Two Men Enter, One Man Leaves: More on Krugman vs. Murphy
Now it’s official: Krugman has definitively said we are in a recovery. (In his previous writing, he technically didn’t say we were, just that it seemed as if we were, and if we were it was because of Big Government.)
Now what’s ironic in all this is that even if unemployment is in double digits for 2010 through 2013–which it very well might be–Krugman would actually weasel out of the post I’ve linked to above. He would say, “Yes this is unfolding exactly as I predicted. Real GDP started rising again for a few quarters in the summer of 2009, and I said at the time that it would be a jobless recovery.”

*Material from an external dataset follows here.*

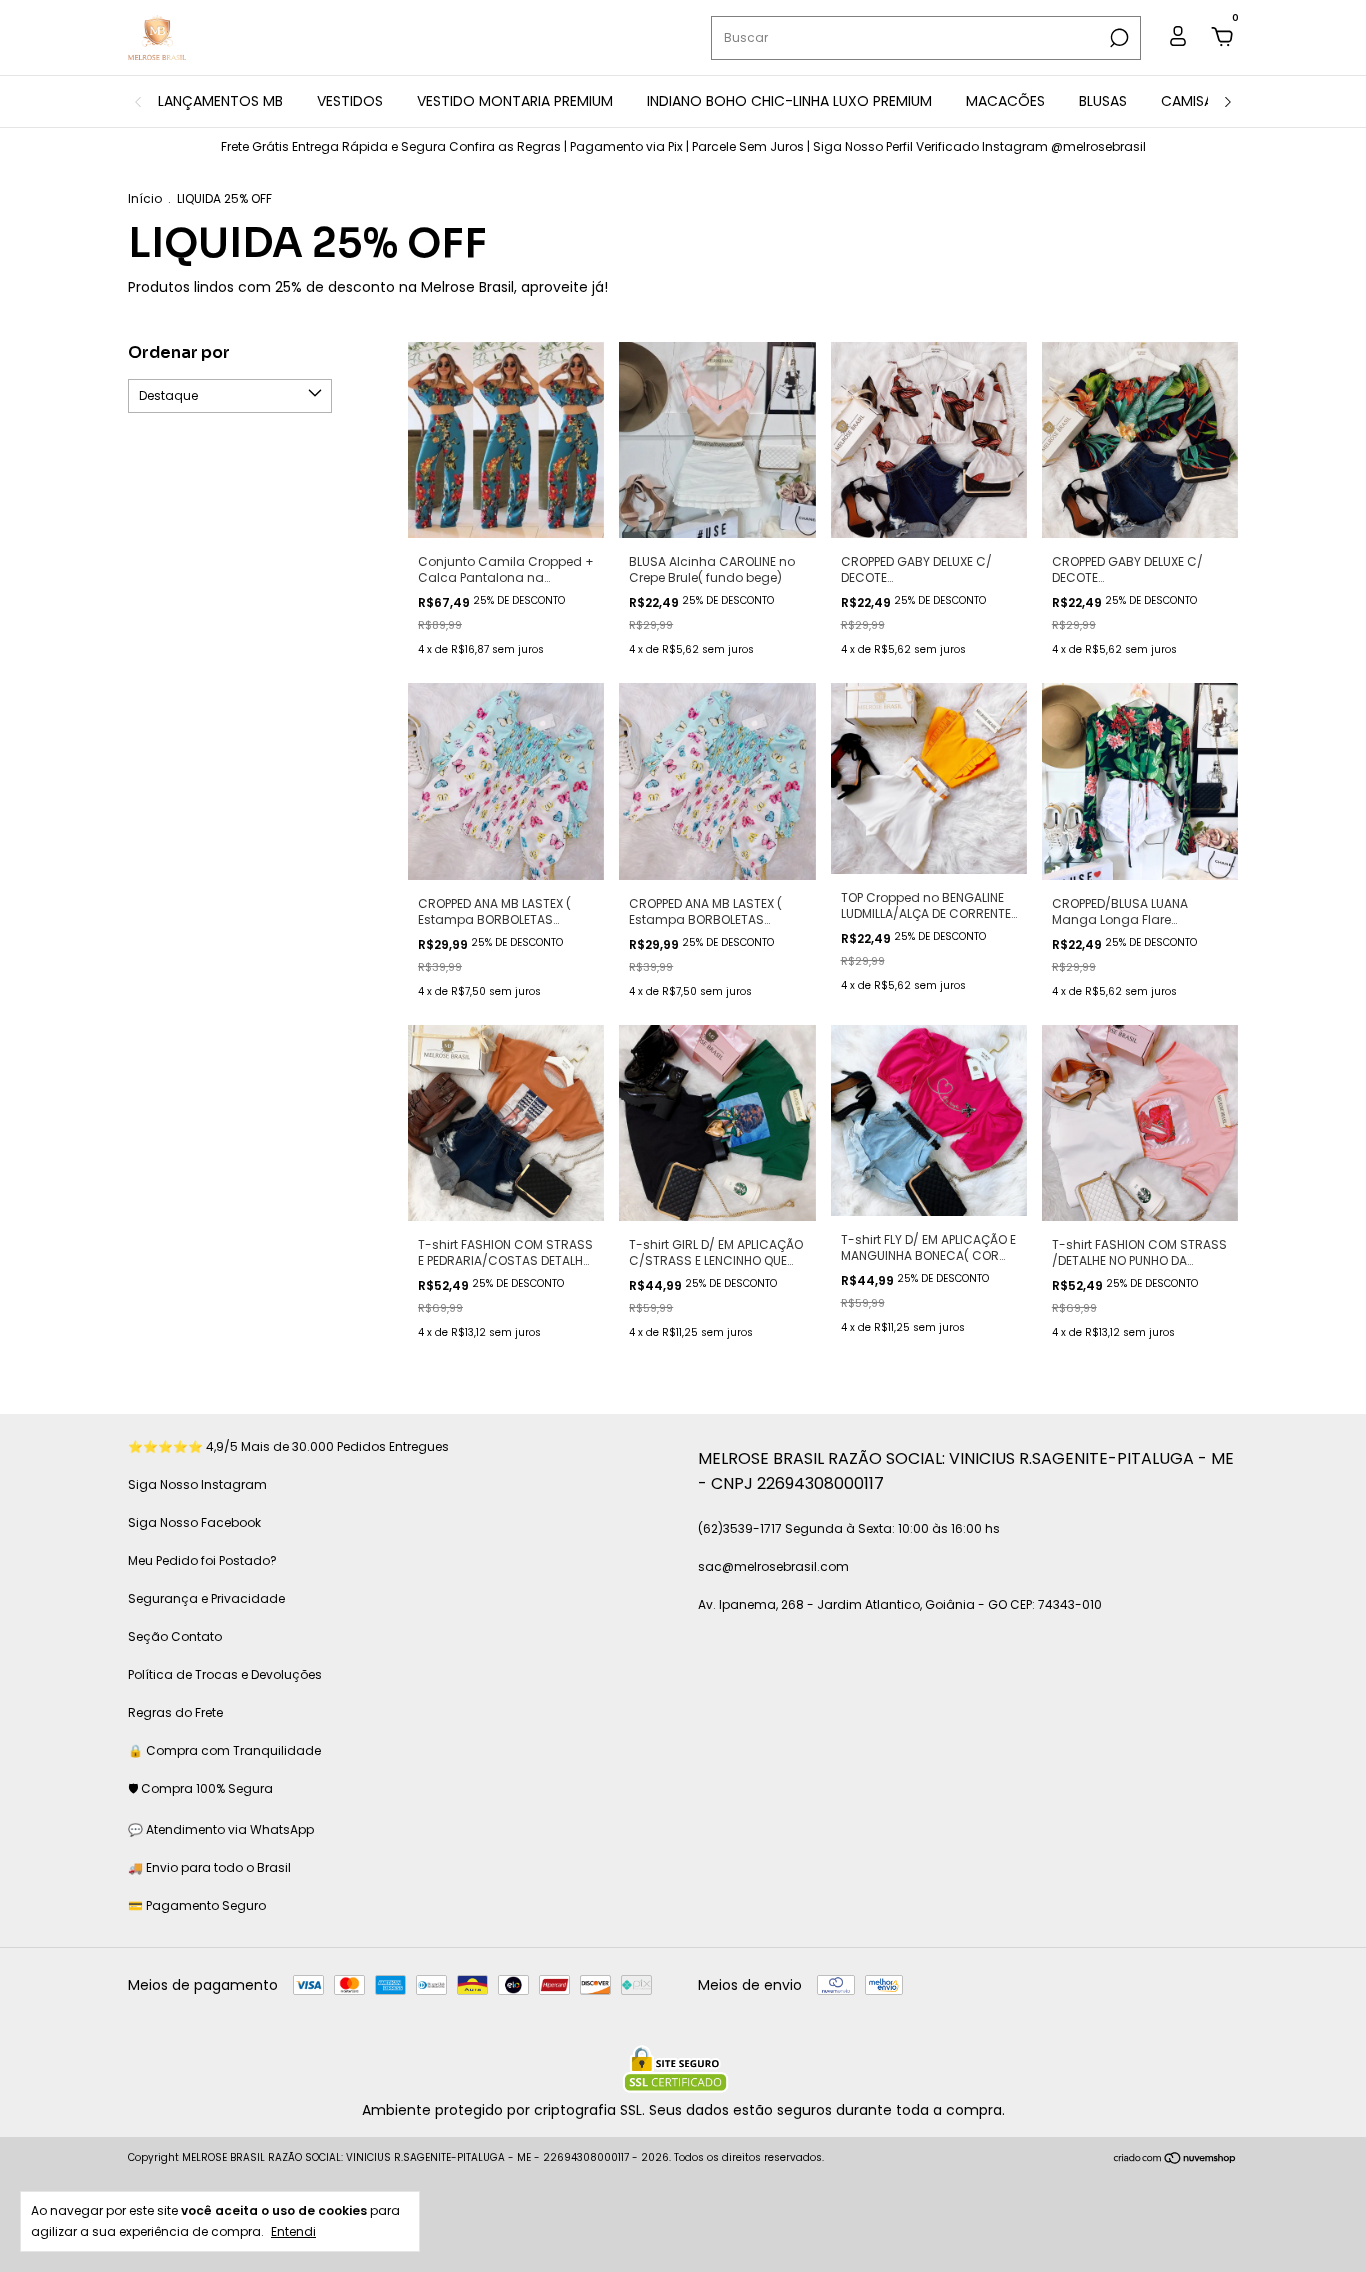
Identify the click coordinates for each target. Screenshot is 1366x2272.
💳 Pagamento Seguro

So just to be clear, when I say we are nowhere near coming out of this, I mean it in the same way as an economist speaking in 1932. Yes, the official recession dating of the NBER shows that there were two recessions in the 1930s–one from 1929-1933, and another from 1937-1938.
But c’mon, that’s ridiculous. We all know that “the Great Depression” lasted from 1929 until at least World War II. (And readers of Bob Higgs know that it actually lasted through World War II.)
When it comes to dating business cycles, I am a man of the people. If a tenth of the labor force can’t find work, the economy is broken. Don’t let those MIT economists like Krugman fool you with their fancy jargon.